Example of bounding boxes from Open Images corpus
| Decoding the Enigma with Recurrent Neural Networks |
The author uses a Recurrent Neural Networks (RNNs) to approximate a function for decoding the Nazi Enigma. Fun stuff!
| DeepMind: Agents that Imagine and Plan |
Very cool research by DeepMind on imagination-augmented agents which feature an ‘imagination encoder’ neural network which learns to extract any information useful for the agent’s future decisions, but ignore that which is not relevant.
| Ian Goodfellow's answer to What is Next for Deep :earning? - Quora |
Very informative answer by Ian Goodfellow, every point outlines a direction into which Deep Learning will likely expand.
| DeepMind: Going Beyond Average for Reinforcement Learning |
Another cool piece of DeepMind research on how modeling the full reward variation instead of simply the average makes reinforcement learning algorithms much more robust against random permutations.
| 37 Reasons Why Your Neural Network is not Working |
Some solid advice for the frustrating situation that every DL practitioner has found themselves in; everything looks fine during training but your test shows that your net is outputting garbage.
| SimGAN-Captcha: Solve Captcha Without Manual Labeling a Training Set |
Implementation of SimGan showing that using a captcha synthesizer and a refiner trained with GAN, it’s feasible to generate synthesized training pairs for classifying captchas.
| A Memory-Efficient Implementation of DenseNets |
A memory-efficient implementation of the DenseNets featured below.
| CVPR2017 Best Paper Awards |
| Machine Teaching: A New Paradigm for Building Machine Learning Systems |
An interesting paper on reaching machine learning. The authors articulate fundamental machine teaching principles. Specifically they describe how, by decoupling knowledge about machine learning algorithms from the process of teaching, innovation could be accelerated and millions of new uses for machine learning models engendered.
| Densely Connected Convolutional Networks |
It has been shown that convolutional networks can be substantially deeper, more accurate, and efficient to train if they contain shorter connections between layers close to the input and those close to the output.
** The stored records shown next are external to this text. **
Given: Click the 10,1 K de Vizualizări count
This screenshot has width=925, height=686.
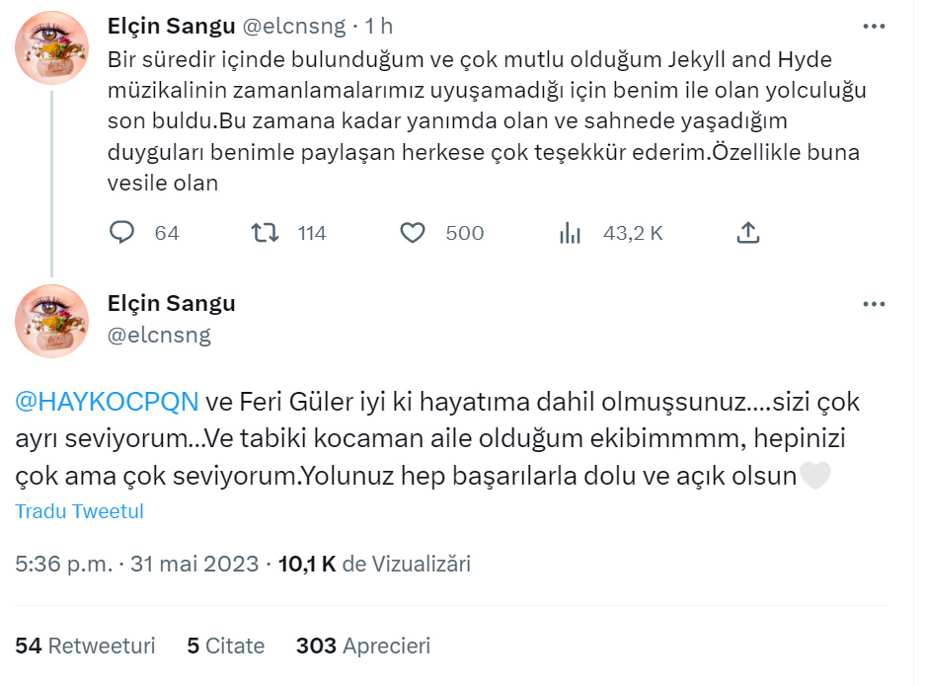Looking at the screenshot, I should coord(375,564).
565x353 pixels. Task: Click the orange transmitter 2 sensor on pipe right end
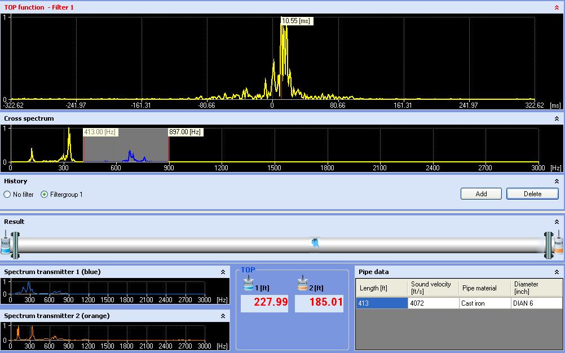click(558, 245)
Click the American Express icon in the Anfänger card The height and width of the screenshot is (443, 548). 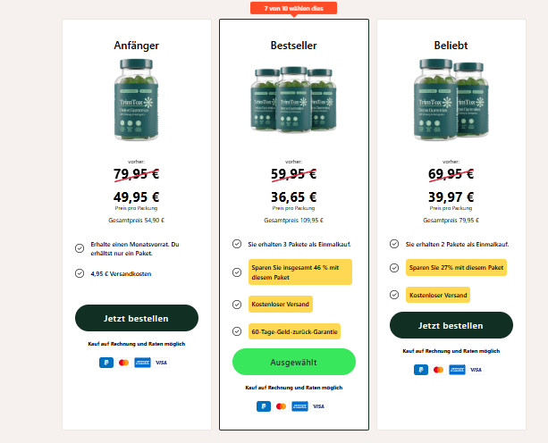143,363
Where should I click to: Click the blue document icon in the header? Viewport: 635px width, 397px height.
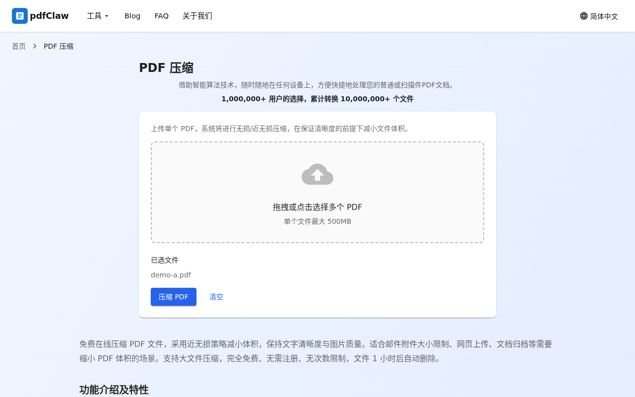pos(20,16)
The authors of this paper take this insight to its logical conclusion by introducing the Dense Convolutional Network (DenseNet), which connects each layer to every other layer in a feed-forward fashion which comes with advantages such as alleviating the vanishing-gradient problem, strengthening feature propagation, encouraging feature reuse, and substantially reducing the number of parameters.
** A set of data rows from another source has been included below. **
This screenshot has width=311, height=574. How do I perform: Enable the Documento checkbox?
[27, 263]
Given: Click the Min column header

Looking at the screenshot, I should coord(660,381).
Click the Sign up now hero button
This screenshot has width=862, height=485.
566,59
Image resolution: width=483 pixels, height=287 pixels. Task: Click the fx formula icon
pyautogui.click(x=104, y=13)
| Learning from Simulated and Unsupervised Images |
This paper aims to reduce the gap between real and synthetic training images by introduces a new method called Simulated+Unsupervised (S+U) learning, where the task is to learn a model to improve the realism of a simulator’s output using unlabeled real data, while preserving the annotation information from the simulator.The authors develop a method for S+U learning that uses an adversarial network similar to Generative Adversarial Networks (GANs), but with synthetic images as inputs instead of random vectors. An example if this training method can be found in the SimGAN repo linked to above.